Work request
Scan the records below for the string "beside" and return every line where it appears.

Exercise data
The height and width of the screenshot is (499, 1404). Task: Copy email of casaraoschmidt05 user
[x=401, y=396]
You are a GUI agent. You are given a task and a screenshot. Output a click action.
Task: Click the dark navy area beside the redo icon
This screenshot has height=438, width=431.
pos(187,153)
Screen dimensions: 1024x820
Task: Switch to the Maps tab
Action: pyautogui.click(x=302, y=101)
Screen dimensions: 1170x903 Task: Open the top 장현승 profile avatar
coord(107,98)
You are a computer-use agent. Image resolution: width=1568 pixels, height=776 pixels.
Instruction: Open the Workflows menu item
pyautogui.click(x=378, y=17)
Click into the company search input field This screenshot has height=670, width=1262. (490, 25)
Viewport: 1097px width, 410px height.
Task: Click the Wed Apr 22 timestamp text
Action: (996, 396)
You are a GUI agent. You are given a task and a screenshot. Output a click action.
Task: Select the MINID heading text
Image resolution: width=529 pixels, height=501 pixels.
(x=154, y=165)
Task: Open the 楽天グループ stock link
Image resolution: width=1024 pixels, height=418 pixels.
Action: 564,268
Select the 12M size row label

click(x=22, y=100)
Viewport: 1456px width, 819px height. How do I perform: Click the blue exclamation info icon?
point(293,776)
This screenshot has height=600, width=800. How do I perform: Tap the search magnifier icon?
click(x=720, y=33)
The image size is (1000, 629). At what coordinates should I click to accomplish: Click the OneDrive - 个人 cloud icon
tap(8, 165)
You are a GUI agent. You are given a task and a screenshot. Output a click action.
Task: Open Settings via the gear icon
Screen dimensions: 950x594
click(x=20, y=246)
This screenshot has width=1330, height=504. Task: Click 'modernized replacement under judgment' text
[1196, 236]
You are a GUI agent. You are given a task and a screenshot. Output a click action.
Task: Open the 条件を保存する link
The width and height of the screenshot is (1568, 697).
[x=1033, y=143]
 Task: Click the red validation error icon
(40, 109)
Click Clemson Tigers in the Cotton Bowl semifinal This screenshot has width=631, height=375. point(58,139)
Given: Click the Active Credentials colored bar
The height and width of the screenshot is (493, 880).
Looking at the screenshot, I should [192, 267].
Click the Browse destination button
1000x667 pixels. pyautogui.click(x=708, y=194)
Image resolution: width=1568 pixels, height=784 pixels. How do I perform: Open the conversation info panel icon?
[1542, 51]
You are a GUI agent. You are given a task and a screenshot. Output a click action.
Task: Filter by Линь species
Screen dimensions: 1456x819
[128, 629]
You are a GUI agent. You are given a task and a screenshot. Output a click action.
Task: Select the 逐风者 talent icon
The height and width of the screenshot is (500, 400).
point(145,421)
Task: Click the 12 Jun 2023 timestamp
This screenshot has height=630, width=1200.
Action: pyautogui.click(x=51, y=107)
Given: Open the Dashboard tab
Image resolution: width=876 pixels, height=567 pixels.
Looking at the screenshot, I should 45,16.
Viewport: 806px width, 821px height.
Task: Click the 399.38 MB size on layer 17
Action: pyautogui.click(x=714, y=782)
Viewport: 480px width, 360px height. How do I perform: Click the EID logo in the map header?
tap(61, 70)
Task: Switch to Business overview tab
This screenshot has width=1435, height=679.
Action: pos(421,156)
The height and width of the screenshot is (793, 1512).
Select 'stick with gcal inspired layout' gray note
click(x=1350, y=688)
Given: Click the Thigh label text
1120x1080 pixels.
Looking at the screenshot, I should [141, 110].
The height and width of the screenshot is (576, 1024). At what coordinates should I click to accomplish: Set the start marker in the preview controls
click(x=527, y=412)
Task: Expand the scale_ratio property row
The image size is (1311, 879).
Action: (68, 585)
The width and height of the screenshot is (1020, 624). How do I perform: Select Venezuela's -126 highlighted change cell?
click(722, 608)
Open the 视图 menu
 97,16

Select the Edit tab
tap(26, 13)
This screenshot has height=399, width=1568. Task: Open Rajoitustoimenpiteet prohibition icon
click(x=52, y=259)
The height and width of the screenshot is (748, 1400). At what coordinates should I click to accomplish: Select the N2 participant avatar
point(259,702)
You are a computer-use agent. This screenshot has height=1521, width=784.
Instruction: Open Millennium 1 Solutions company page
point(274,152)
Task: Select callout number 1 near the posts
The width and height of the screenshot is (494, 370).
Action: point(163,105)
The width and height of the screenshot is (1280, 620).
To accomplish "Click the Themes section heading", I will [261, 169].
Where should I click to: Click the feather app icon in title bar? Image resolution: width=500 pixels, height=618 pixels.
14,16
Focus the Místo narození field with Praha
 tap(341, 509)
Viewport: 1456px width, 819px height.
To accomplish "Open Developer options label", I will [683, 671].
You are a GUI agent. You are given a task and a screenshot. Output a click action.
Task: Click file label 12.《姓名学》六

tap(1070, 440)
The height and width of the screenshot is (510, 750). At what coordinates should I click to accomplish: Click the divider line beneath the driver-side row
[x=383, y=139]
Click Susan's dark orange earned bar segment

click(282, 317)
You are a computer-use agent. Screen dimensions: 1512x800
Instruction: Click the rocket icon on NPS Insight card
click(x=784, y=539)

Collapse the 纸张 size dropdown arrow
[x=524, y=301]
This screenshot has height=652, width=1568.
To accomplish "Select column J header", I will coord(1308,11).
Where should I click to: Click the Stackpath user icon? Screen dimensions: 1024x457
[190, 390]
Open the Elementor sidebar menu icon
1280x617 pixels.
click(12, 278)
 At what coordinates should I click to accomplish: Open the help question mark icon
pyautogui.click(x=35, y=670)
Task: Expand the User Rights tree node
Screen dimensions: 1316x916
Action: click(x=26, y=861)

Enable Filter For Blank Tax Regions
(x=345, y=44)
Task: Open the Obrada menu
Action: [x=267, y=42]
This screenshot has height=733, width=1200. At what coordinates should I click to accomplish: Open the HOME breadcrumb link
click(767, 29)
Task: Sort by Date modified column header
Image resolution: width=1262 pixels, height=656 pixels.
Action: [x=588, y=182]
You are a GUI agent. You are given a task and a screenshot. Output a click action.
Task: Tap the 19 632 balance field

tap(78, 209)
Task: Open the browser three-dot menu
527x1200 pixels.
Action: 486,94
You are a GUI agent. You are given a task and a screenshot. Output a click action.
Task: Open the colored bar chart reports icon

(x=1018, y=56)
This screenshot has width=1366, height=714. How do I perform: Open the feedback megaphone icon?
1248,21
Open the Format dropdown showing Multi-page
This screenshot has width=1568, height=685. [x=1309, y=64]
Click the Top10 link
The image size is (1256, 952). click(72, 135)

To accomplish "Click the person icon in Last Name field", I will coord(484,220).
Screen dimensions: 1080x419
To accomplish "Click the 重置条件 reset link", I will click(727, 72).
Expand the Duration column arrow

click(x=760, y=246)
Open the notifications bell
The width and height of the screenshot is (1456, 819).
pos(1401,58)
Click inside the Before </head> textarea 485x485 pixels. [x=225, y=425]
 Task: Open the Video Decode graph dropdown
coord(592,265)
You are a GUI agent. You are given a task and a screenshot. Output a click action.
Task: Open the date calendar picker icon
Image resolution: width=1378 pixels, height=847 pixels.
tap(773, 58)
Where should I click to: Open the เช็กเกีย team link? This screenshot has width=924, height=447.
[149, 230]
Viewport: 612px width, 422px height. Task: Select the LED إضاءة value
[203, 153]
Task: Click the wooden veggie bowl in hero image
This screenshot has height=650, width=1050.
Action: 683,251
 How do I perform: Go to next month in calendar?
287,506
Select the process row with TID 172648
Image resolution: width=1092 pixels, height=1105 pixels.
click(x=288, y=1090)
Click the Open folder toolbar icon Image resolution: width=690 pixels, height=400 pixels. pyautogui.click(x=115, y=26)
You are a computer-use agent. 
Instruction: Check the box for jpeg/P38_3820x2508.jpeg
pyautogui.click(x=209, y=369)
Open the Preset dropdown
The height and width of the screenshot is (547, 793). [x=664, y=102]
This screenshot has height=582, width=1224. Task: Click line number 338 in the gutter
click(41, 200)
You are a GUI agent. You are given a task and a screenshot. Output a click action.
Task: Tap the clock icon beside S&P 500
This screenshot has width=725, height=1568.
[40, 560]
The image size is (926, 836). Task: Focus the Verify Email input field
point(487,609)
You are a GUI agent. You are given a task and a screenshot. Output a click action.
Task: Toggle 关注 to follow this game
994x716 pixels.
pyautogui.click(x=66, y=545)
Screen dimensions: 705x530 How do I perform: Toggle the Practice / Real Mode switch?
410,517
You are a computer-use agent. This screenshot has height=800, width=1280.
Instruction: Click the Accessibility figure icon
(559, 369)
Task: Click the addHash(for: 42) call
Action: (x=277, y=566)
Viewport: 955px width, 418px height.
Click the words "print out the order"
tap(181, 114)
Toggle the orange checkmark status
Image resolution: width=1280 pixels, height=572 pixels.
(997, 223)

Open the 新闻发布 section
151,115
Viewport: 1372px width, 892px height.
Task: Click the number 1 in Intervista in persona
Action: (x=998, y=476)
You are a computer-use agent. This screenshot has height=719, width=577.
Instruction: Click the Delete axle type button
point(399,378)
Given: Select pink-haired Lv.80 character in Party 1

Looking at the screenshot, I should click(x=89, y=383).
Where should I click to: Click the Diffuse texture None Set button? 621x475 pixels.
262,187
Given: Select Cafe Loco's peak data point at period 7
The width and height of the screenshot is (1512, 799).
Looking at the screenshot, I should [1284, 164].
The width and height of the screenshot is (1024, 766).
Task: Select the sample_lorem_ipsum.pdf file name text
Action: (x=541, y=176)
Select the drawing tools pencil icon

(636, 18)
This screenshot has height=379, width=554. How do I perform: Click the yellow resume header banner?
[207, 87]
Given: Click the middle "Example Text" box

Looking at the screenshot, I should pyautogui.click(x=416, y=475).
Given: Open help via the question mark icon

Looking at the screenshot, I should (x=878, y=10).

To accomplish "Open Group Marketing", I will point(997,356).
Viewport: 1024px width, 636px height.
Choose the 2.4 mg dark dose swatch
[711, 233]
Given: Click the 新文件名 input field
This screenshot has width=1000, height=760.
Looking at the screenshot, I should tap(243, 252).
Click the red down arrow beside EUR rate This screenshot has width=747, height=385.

Solution for this exercise
Task: Click the dark navy area beside the redo icon
Task: Tap the clock icon beside S&P 500
Click the red down arrow beside EUR rate This screenshot has width=747, height=385.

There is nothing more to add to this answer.